_Enunciado de la tarea_
Reescribe como lista el párrafo del extracto de página que comienza con «Pero Roma era ingobernable» y conserva sus datos principales.

Hija de unos posaderos que regentaban un hospedaje entre cruces de caminos, Elena pasó sus primeros años trabajando junto a sus padres. Es en este lugar donde conoce a un joven militar con mucha proyección, Constancio Cloro. Ambos se enamoran y terminaron casándose. De este matrimonio nace un solo hijo, un único vástago que en el futuro sería conocido por todos como Constantino el Grande. 

Pero Roma era ingobernable en aquellos años en los que Elena y Constancio vivían el amor. Esa tensa situación llevó al emperador del momento, Diocleciano, a fragmentar el imperio para que este fuera más manejable. Así nació la tetrarquía que gobernaría Roma en los años venideros; dos emperadores mayores, los augustos, y dos sucesores o herederos, los césares. Con esta división, cada cual, unos con más poderes que otros, gobernaría un territorio.

Croquis de nombres para facilitar la lectura del artículo. Elaboración Propia.

En este contexto convulso se nombra a Constancio Cloro, César de uno de los territorios de la parte occidente. Es Maximiano, el augusto de esa región (recordemos que el primer augusto era Diocleciano) quien le otorga este cargo a Constancio Cloro, entregándole con ello el derecho a heredar esta parte del Imperio. 

Pero Maximiano exige algo a cambio. Constancio Cloro debe casarse con su hija, Teodora, si quiere ser nombrado César. La jugosa herencia debe quedar en la familia. Constancio Cloro se ve atrapado entre el amor y la ambición. Pero Constancio no duda y acepta el requisito repudiando, con dolor, a Elena. 

En estos instantes, Elena desaparece por unos años de la historia. Nada más se sabrá, por ahora, de ella. 

Constantino el Grande

Años después del rechazo hacia Elena y tras haber engendrado 6 hijos más con Teodora, Constancio Cloro muere. Este suceso hace que Constantino, primer hijo del emperador pero también de la repudiada Elena, reclame el trono de occidente. Aunque no es el heredero “natural” las tropas, con las que lleva años guerreando, lo apoyan sin titubear.

_Datos proporcionados_
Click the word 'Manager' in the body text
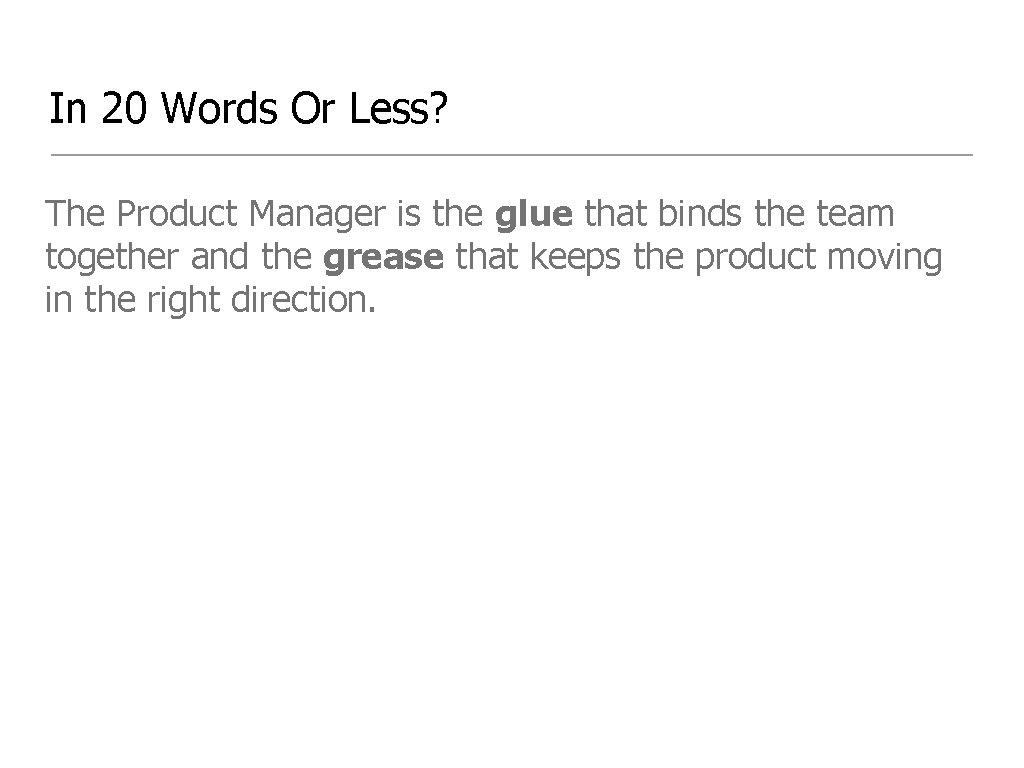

_Resultado del ejercicio_
- En los años en que Elena y Constancio vivían su amor, Roma era ingobernable.
- Esa tensión llevó al emperador Diocleciano a fragmentar el imperio para que fuera más manejable.
- Así nació la tetrarquía: dos emperadores mayores, los augustos, y dos sucesores o herederos, los césares.
- Con esta división, cada uno gobernaría un territorio, unos con más poderes que otros.